There was never really any question that I would stay at home with our son when he was born. It was something that my husband and I both wanted and thought best. Despite the fact that for the first time in my life, I was working at a job I truly loved, it there was no other decision but for me to be a stay-at-home Mom. I loved my job but I loved my son even more and I wanted to be the one to take care of him.
Even though it was the only choice for us, it wasn't an easy one. I wasn't making a great deal of money and though my husband was making double what I made, we didn't have any money saved up. So instead, we packed up our belongings, sold our home, and moved 2000 miles from friends, the city we had come to love and jobs that we both enjoyed going to each day for a life that would allow me to be home with our son.

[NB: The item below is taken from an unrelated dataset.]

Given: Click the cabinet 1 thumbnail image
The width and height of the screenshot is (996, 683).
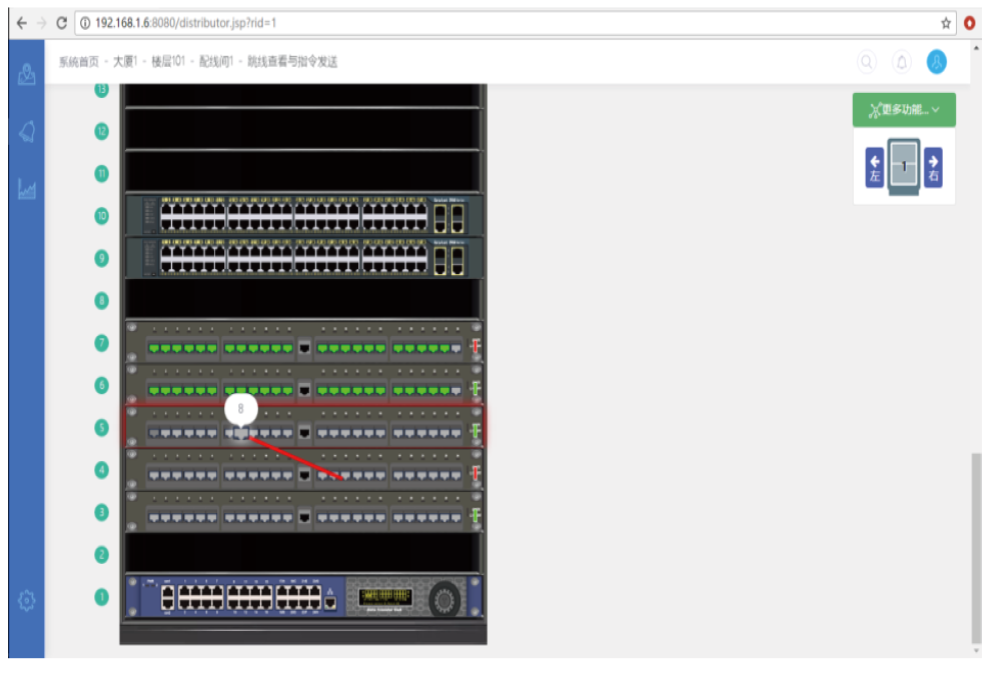Looking at the screenshot, I should tap(904, 167).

It was quite the adjustment for our family, but especially for me. The first few months I think I lived in that "new mommy" fog where you still can't believe that you're a parent and the little bundle you're holding is yours. During that time, I didn't give much thought to the fact that I was no longer working. I was too busy changing, feeding, and caring for my new son. Not to mention taking care of the finances, the daily household chores and my husband. I was busier than I had ever been, but every sacrifice we made was worth it to me. It has meant being there for every smile, every step, every word and every new milestone met. Each day I see the fruit of my labour and it's been worth all the late sleepless nights, poopy diapers, tears and tantrums.

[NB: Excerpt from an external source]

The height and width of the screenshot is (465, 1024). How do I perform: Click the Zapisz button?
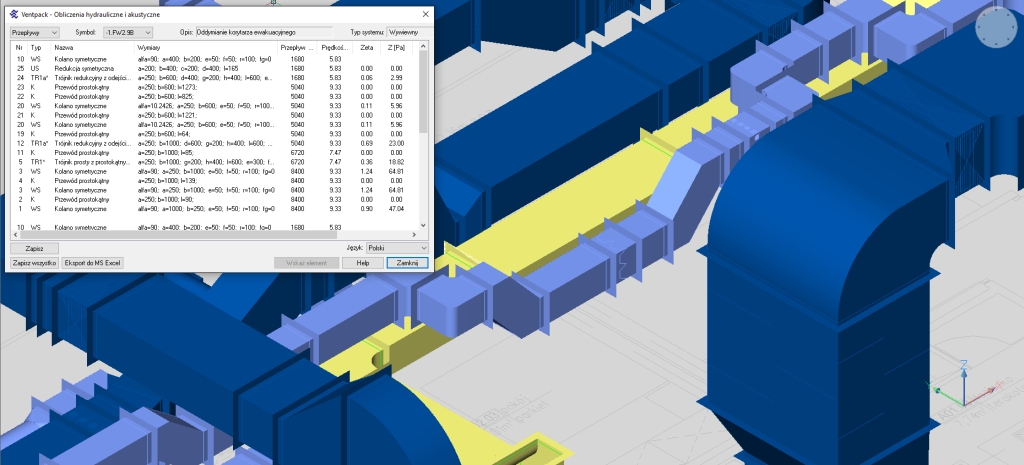pyautogui.click(x=34, y=247)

Being a stay-at-home Mom is not easy. Sometimes it's a tireless thankless job of which there is little reprieve or appreciation. I can't tell you how many times I broke down in tears of anguish and frustration. It wasn't that my son had any issues as an infant. In fact we were amazed at how good of a baby he actually was, but it's unbelievable what sleep deprivation, stress of a move, having a husband who worked all the time, and being hundreds of miles from friends and family will do to a person. There were days when I was desperate for adult conversation; desperate to find someone who I could say "OMG, you too?" to. I longed to escape even if it meant making a 10 minute trip to Wal-mart to pick up something for the household. I missed having friends or even friendly neighbours. What made the situation more strenuous was having a husband that truly didn't understand anything I was feeling or going through. He had high expectations for me and I felt like I let him down each time I was too tired to make dinner, napped instead of doing the dishes, or when the laundry would pile up because some days I just didn't feel like doing it. There were days when I felt that he saw me only as a nanny and a maid to keep house for him. Battles would ensue as we failed to understand each other and for a period of time they became quite regular in our house.

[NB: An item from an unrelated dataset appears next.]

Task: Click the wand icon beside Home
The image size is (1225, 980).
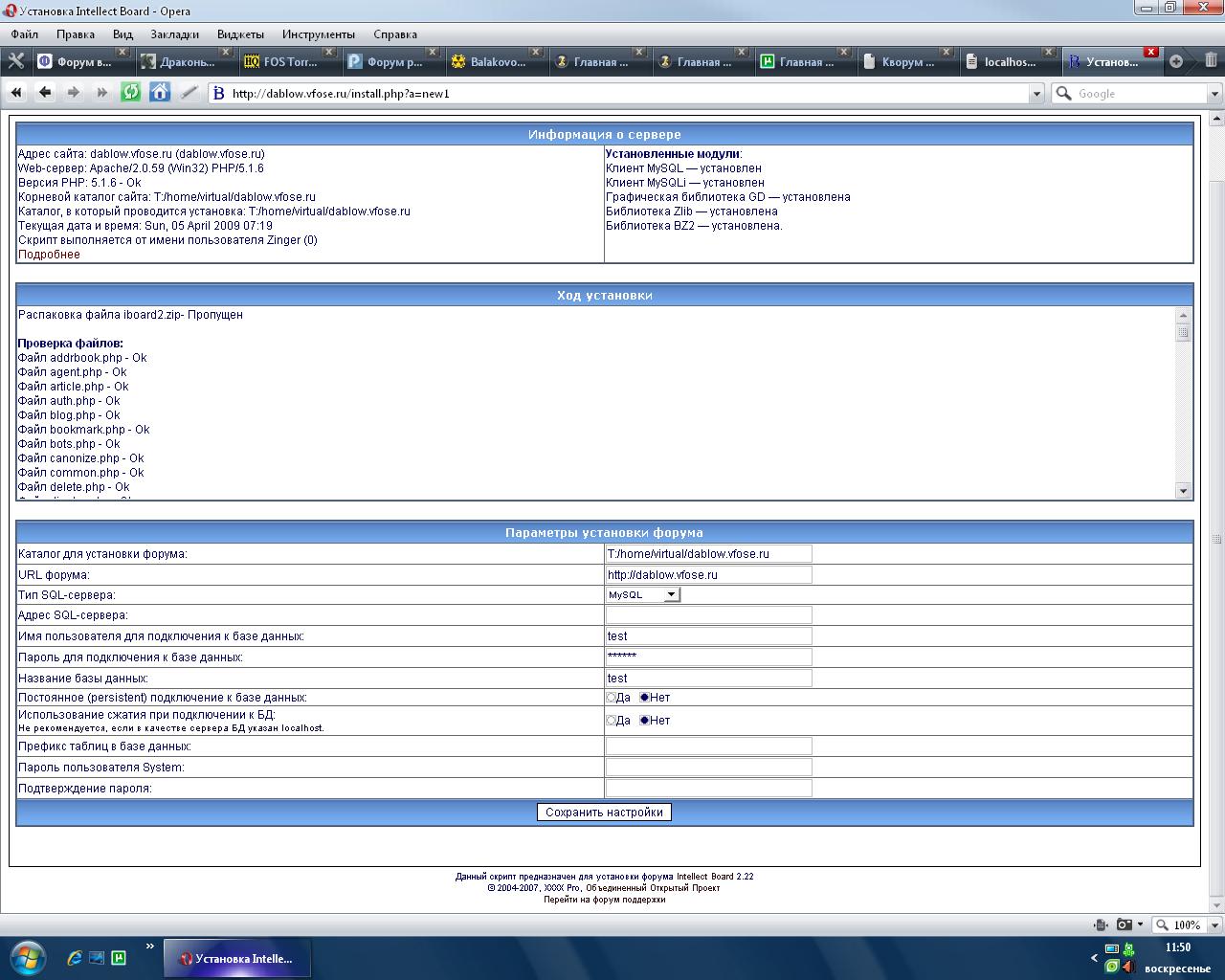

But that was then. Each day gets better and better as my son continues to grow and learn his way in the world. The more independent he becomes, the easier it is to manage and balance my household. He is fast approaching age 2 and is rather capable of entertaining himself when Mama needs some time to make some phone calls or needs to do the finances. He has even become Mama's little helper when it comes to putting away his toys, helping to vacuuming, pull weeds in the garden and feed his kitties. The tears and bouts of anguish ceased and have since been replaced with many happy days filled with snuggles, story time, hours of never ending fun and wonder. That doesn't mean that we don't have our bad days and set backs, but the good far out number the bad and I feel more than blessed to have had this time.
For us, it was the right decision. There have been no regrets. There are days when I miss getting up and going to work every day, but even then I think I miss going to work in part because having the extra money is always nice and not because I actually miss working. Recently, my husband and I have started kicking around the idea of putting "O" into daycare. It wouldn't happen for another year or so, but we are hoping that he will establish even more social skills and prepare him for school (above and beyond what he learns at home) . At which time, I'll go back to work part time so that I can still continue to be there when he needs me. But for now, I'll continue to cherish the time that he and I have..the good and the bad and be thankful that I took the job of stay-at-home Mom.
1 comment:
amen.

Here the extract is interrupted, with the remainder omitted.